## Texto proporcionado
++++++++
UNIVERSIDAD VERACRUZANA
   
 


Gonzalo Aguirre Beltrán s/n
Lomas del Estadio, Zona Universitaria
Xalapa, Ver., México.

 

 

LA DESIDEOLOGIZACIÓN DEL PODER

 

 

Cuauhtémoc Molina García

 

E

s ya un lugar común en el análisis político la tesis de que la globalización, por un lado, la emergencia dominante del neoliberalismo por el otro, y por último el denominado “fin de las ideologías”, han propiciado un fenómeno que se empieza a manifestar como un signo dominante en el mundo occidental y que se puede definir como el ascenso al poder de gobernantes desideologizados. Sin embargo, este fenómeno, si bien es marcado en nuestros tiempos, no es nuevo, pues en el mismo mundo occidental y hasta antes del surgimiento de los “estados nación”, los procesos de formación del poder y de su ejercicio estuvieron siempre al margen de ideologías políticas, entendidas éstas como doctrinas, no como súper estructuras representativas de una visión del mundo de las sociedades en sus diversos momentos históricos.

 

En el caso mexicano será preciso hacer algunas consideraciones previas. Es sabido, y de todos aceptado, que la construcción del Estado mexicano moderno se fincó en el movimiento revolucionario de 1910, movimiento del que se apropió el partido revolucionario institucional en sus diferentes momentos históricos. También es admitido por la mayoría de los estudiosos de la ciencia política, que la revolución rusa de 1917 marcó decididamente la ideología revolucionaria que se consolidó en el Estado nacional mexicano, y que la corriente socialista inspiró y sedujo al presidente Lázaro Cárdenas, quién gobernó al país durante el periodo comprendido entre 1934 y 1940. El influjo del socialismo en México se reflejó con mayor fuerza en la reforma que este presidente hizo al artículo tercero constitucional en materia de educación, declarando que ésta debía ser decididamente socialista. No obstante ello, el discurso político de los presidentes revolucionarios de México nunca dejó de estar fuertemente matizado por las ideas propias del movimiento revolucionario de 1910, aunque con claras diferencias de tinte, no de fondo. Bajo este tono, la historia política de México caminó hasta el advenimiento a la silla presidencial de Miguel de la Madrid Hurtado, quien de manera en cierta forma discreta empezó a abandonar no solo el discurso revolucionario, sino incluso inició la implantación de políticas públicas guiadas por el mercado, ya no tanto por el Estado. Su antecesor, José López Portillo, llegó a declarar que él era de hecho “el último presidente de la revolución”. En este sentido, De la Madrid ha sido considerado por muchos como el “primer presidente tecnócrata” de México.
++++++++
## Extracto de datos
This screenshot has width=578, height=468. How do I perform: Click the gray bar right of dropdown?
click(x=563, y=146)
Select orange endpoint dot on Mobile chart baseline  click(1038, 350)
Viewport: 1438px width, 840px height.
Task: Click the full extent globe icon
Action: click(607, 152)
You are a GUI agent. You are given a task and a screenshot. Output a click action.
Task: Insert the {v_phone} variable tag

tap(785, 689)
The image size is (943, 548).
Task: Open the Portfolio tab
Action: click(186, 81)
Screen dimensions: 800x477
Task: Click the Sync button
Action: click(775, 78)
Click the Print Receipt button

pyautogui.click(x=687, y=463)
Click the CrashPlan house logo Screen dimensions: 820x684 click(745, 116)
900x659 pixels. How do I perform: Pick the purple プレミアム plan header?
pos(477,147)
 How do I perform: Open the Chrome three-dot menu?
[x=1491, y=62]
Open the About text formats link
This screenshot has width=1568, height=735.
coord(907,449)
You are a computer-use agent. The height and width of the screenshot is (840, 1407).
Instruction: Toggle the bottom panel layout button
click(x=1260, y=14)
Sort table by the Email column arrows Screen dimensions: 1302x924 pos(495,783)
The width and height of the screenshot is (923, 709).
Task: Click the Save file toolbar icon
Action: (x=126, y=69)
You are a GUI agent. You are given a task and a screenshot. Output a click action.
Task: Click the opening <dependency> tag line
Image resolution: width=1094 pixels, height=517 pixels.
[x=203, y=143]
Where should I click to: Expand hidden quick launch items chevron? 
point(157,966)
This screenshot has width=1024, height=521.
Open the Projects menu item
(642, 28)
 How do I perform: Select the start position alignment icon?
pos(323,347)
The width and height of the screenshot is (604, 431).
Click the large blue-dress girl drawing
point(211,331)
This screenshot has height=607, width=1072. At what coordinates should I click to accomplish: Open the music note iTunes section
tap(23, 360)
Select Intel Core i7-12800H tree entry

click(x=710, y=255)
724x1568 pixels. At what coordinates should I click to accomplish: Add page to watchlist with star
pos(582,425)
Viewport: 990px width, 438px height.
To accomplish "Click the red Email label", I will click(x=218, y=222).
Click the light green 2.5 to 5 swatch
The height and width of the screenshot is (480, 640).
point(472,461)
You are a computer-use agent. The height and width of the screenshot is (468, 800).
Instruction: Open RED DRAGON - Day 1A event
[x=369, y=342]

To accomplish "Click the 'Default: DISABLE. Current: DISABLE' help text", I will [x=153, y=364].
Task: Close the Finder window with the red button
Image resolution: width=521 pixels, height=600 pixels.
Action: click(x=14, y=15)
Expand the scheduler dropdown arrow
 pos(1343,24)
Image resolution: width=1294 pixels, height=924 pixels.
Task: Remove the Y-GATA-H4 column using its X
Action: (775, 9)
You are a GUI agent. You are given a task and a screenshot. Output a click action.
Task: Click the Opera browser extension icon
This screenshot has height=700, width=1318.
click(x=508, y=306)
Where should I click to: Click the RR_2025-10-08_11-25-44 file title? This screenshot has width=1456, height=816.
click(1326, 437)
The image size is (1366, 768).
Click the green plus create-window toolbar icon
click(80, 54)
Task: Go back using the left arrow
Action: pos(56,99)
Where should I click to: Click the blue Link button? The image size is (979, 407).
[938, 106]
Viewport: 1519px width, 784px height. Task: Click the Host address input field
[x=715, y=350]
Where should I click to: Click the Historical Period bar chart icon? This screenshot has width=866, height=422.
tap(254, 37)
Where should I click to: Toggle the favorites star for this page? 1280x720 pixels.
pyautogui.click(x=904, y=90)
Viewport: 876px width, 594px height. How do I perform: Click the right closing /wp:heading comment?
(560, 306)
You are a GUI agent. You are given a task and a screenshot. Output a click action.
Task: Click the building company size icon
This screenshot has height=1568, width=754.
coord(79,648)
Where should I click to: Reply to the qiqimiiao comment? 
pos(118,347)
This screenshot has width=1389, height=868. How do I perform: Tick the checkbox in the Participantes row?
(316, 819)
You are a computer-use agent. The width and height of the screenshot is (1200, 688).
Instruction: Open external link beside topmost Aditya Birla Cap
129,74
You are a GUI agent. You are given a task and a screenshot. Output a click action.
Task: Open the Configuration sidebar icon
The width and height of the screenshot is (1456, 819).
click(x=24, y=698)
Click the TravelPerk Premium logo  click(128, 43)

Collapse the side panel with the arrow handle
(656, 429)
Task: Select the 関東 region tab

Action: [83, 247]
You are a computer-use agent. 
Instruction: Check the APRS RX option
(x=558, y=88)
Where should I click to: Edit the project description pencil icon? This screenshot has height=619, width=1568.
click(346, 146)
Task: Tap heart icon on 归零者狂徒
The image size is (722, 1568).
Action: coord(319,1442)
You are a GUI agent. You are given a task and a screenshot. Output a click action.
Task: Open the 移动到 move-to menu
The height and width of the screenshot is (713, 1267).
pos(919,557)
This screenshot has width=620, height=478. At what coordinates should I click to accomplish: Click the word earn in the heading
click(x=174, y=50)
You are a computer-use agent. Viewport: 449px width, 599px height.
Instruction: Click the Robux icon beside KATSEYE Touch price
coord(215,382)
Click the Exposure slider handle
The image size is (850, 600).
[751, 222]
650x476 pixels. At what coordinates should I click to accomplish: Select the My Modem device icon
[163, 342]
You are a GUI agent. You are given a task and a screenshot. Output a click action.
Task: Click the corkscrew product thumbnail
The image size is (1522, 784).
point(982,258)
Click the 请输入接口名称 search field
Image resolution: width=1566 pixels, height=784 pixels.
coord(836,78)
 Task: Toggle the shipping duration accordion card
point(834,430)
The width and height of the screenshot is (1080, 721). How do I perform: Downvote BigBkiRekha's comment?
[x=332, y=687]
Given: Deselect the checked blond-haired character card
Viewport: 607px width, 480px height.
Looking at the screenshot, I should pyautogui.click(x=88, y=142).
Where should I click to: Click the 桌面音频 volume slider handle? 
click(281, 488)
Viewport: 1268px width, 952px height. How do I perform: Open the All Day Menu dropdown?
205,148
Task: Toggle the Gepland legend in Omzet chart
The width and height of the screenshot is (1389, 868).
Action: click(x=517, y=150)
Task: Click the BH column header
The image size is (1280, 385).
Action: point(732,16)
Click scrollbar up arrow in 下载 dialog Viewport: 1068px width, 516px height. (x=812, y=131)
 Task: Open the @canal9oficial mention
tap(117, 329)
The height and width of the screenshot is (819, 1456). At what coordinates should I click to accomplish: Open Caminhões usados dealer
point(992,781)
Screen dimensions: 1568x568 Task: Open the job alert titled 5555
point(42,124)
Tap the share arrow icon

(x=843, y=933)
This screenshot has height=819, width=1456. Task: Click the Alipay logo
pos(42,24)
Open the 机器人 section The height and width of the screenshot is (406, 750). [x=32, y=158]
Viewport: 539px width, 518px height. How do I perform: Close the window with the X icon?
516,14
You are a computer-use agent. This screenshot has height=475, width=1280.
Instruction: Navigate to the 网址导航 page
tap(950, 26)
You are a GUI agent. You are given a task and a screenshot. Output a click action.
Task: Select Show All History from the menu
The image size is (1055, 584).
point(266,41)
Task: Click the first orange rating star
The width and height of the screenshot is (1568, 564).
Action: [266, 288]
++++++++
## Instrucciones de trabajo
Conteste brevemente, con base en el texto sobre la desideologización del poder:
(a) ¿Qué tres fenómenos se señalan como propiciadores del ascenso al poder de gobernantes desideologizados?
(b) ¿Durante qué periodo gobernó Lázaro Cárdenas el país?
(c) ¿Qué declaró José López Portillo acerca de sí mismo?

## Ejercicio resuelto
(a) La globalización, la emergencia dominante del neoliberalismo y el denominado "fin de las ideologías".
(b) Entre 1934 y 1940.
(c) Que él era de hecho "el último presidente de la revolución".